Met de eerste fles was het meteen raak. Dure Chablis. Ik had indruk willen maken op mijn date. De avond toen ik haar ontmoette was het een echte klik aan de piano van mijn favoriete nachtcafé. We werden er op vriendelijk doch dringende wijze uitgeveegd toen het stille Amsterdamse ochtendzonnetje het ‘akward’ moment van afscheid extra belichtte en zelfs van een romantisch cachet voorzag. “Niet zoenen, Patrick, niet zoenen. Vraag haar mee uit.” Ik schudde mijn hoofd terwijl ik de fles de glasbak in mikte. Wat bezielde me? Te veel Amerikaanse films gekeken. Dom hoor! Ze had dan weliswaar met de date ingestemd, maar had er later toch vanaf gezien. Daar zat ik dan met mijn quasi culinaire boodschappen van de Albert Cuyp en te dure wijn. Een lang leven waren de flessen echter niet beschoren. Een dag later kwam een oud collega met zijn Spaanse schone een vorkje prikken. Mooi om te zien dat deze druktemaker in haar aanwezigheid een stuk rustiger was dan ik hem kende. Een laatste vleugje ADHD werd door haar temperamentvol met een belerend vingertje de kop ingedrukt; “puta,” zei ze terwijl ze een slokje van de dure wijn nam. Ik had het niet beter kunnen samenvatten.

Albert Heijn wokolie. ‘Mmmm, hoe kon ik deze inzetten voor zelfreflectie?’ Ik had er aardig wat puike wokgerechtjes mee gemaakt. Menigmaal had het zelfs bijgedragen aan een culinair orgasme, maar daarvan was de wokolie slechts een klein onderdeel geweest. Veel witte wijn flessen die iets met een bonus aanbieding van doen hadden, mikte ik enthousiast de glasbak in. Ik herinnerde me veel borrelavonden. Het pokertoernooi na Koningsdag. “Ik herinnerde me ineens dat ik nog wat ‘Tikkies’ moest versturen. Ik kreeg nog euro’s en twee euro’s van vrienden die bij mij hun blinds in de vorm van lucifers hadden gekocht. Wie het kleine immers niet eert…..

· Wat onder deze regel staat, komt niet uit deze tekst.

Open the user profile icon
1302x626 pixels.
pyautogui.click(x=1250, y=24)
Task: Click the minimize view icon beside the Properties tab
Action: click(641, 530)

De eerste rode fles uit de zak was mijn huis-wijn, die ik koop om een glaasje te genieten na het eten of om tijdens het schrijven aan te wenden als een soort diesel. Al dan niet in goed gezelschap. Ik probeer het reflecteren op het dagelijkse snel de ‘glasbakrevue’ te laten passeren, maar daar slaag ik niet in omdat er nogal wat flesjes van waren. Geen idee waarom dat ook één voor één moet bij een glasbak. Dan moet het toch wel een therapeutisch gebruiksvoorwerp zijn? Oké de eerlijkheid gebiedt me te zeggen dat ik één van de flesjes had aangebroken tijdens de zaterdag lunch om de ‘Man met de Hamer’ te laten weten dat hij nog niet welkom was. Ik voelde me na drie wijntjes dan ook weer helemaal mezelf. De glasbak kloenkte lekker door. Poef en nog een flesje. Paf, daar ging er weer een. “Ja, ja! Oud gedrag! Fuck you, glasbak!” Een ouder vrouwtje passeerde met haar hondje en keek me aan. Ik keek terug. “Ja, therapie!?” Het vrouwtje liep door. Opgelucht keerde ik huiswaarts. Tot over drie maanden zielenknijper!